Indeed, the SEC issued guidance last week on how social media should be used in compliance with Regulation FD.  And last fall I highlighted the issue when some analysts were fired for disclosing insider information on Facebook. 

For a small company with a client base that isn’t tech-dependent, it may matter a lot less. 

The problem, of course, is still answering the question of “Does it really matter what the employee does online all the time?”

I would suggest, as I have before, that there is just not a one-size-fits-all answer to this.  Social media continues to go through “growing pains.” And companies need to figure out if the “punishment” fits the supposed “crime” online. 

What’s an employer to do if it hasn’t figured this out yet?

I’ll use what I said over a year ago:

Social media does not mean you have to throw out your existing rules. The rules on confidentiality, or anti-discrimination, for example, still apply on the online world. Employers just need to understand that they what happens in the workplace isn’t necessarily staying in the workplace anymore.

  • RyanMorse


    It does matter and under certain circumstances the employer should be able to terminate for online activity. The internet never forgets, and inappropriate postings can wreak havoc in the workplace. From the plaintiff’s side, I regularly counsel clients on the necessity of online etiquette regarding their opinions / disclosures regarding their employer / employees and other work related issues. That advice usually boils down to: if you can’t speak of it in front of your mother or at church, or you would not want your mother to see what you did on the weekends, or if it is in any way interpreted as gossip, then it does not belong on a facebook post. Most employees “get” that trade secrets / work products are not to be discussed unless approved. Many have a hard time understanding that there is such a thing as “too much sharing.” I’ve had quite few cases where bad conduct has been exacerbated by after-hours facebook postings on both sides. 
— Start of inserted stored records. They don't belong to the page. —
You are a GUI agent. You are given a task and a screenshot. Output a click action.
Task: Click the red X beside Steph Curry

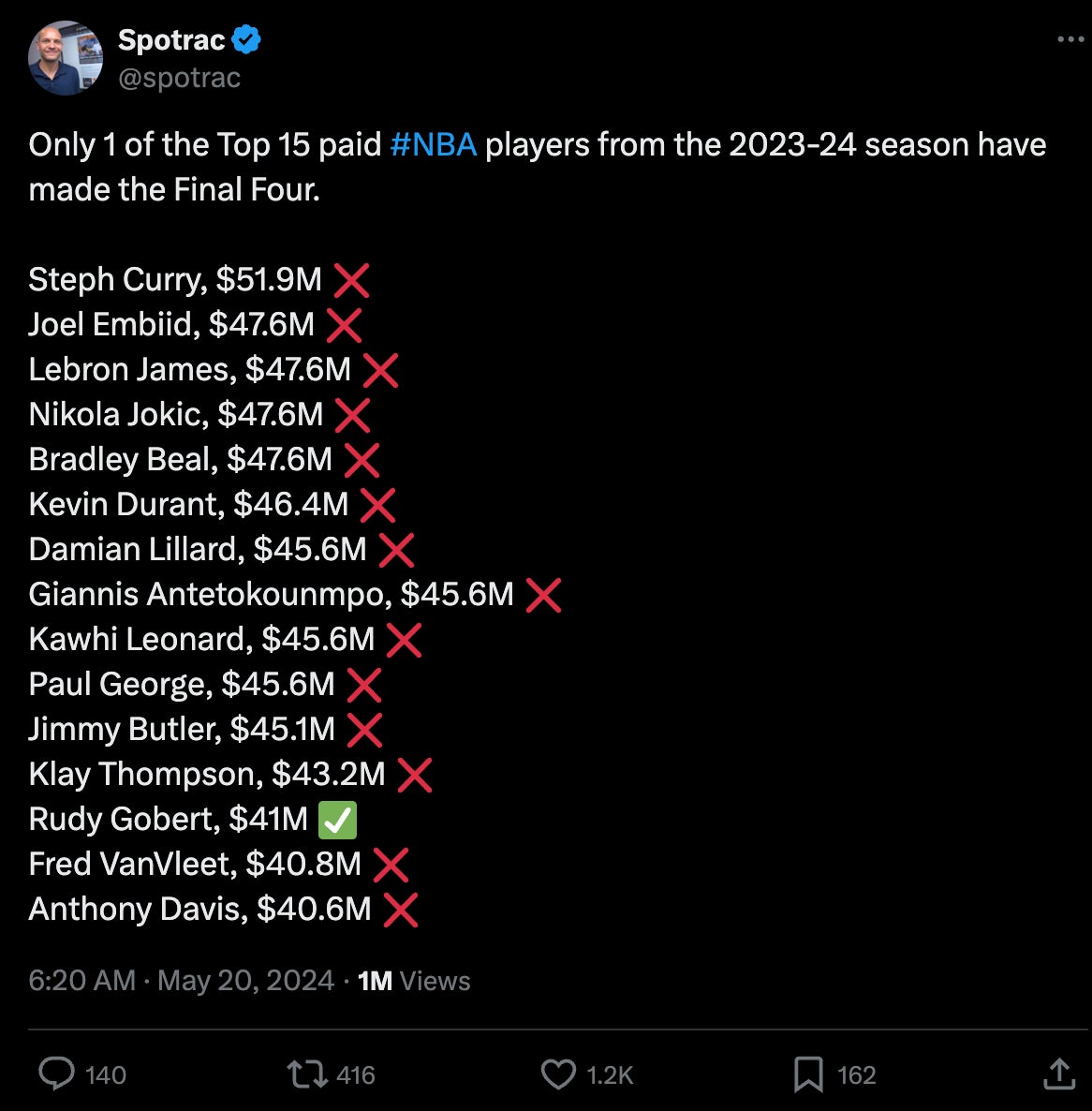pyautogui.click(x=351, y=280)
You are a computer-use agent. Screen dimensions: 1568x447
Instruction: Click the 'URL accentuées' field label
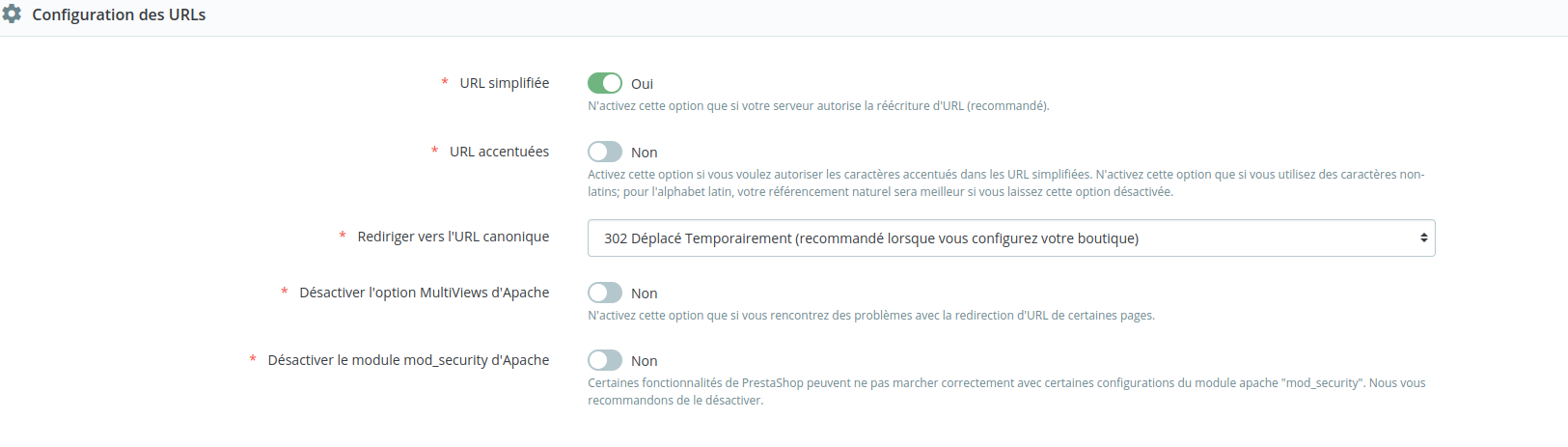point(499,152)
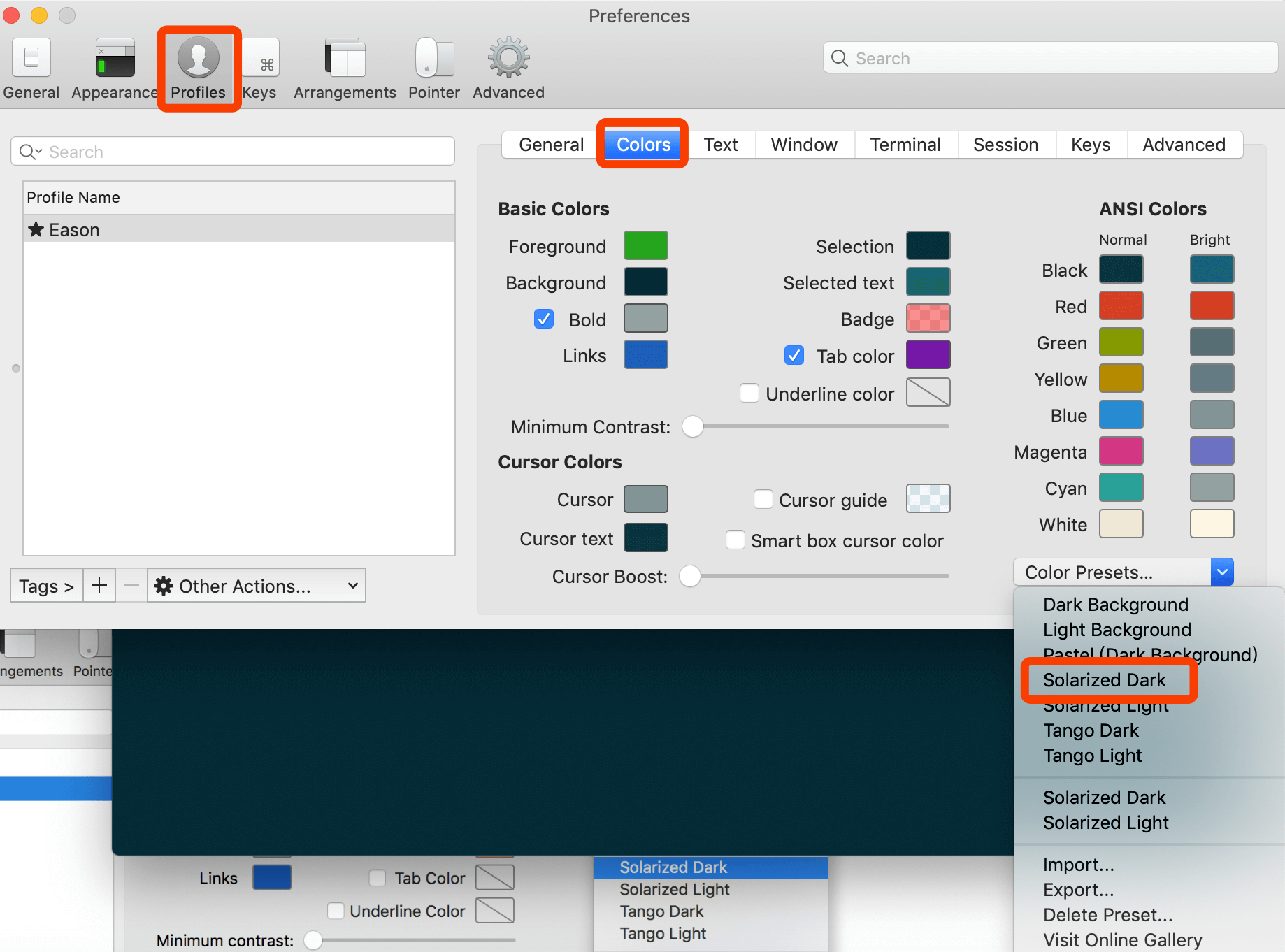
Task: Open the Appearance preferences icon
Action: tap(115, 58)
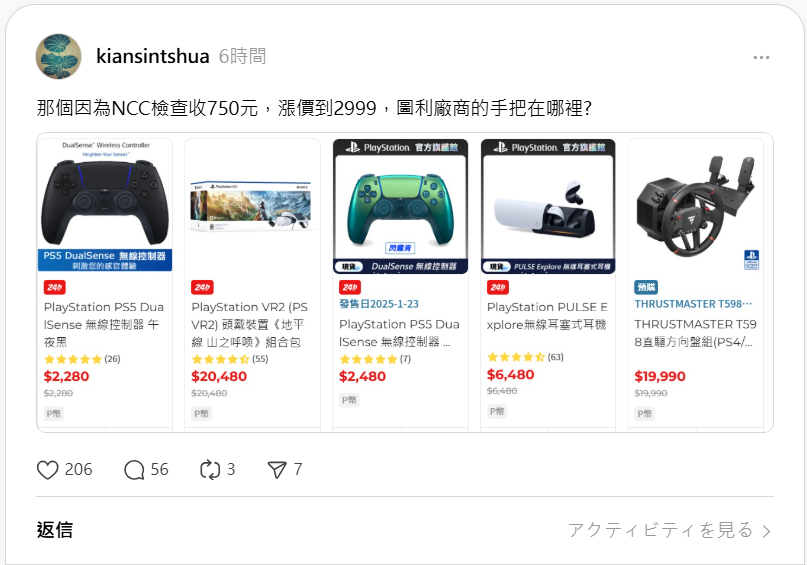Image resolution: width=807 pixels, height=565 pixels.
Task: Open green DualSense controller image
Action: [400, 206]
    I agree with you on that their is no one size fits all solution. It is a case by case determination. Ideally, the employer’s social media policy is tied to a handbook disparagement clause, for example “any social media posting that disparages the business integrity of the Company, its parent, etc, or officers, directors, employees, customers, and materially and/or adversely affects the Company’s business reputation.” Second, I’ve noticed some employers request their employees not identify their employer on Facebook. That is not a bad idea in my mind either. The handbook policy on harassment must also include references to social media. 

    Whether the termination is lawful or not (remembering the NLRB decisions regarding protected activity), the employee is still going to have his/her life disrupted for some time. Its an area where is common sense is truly lacking. 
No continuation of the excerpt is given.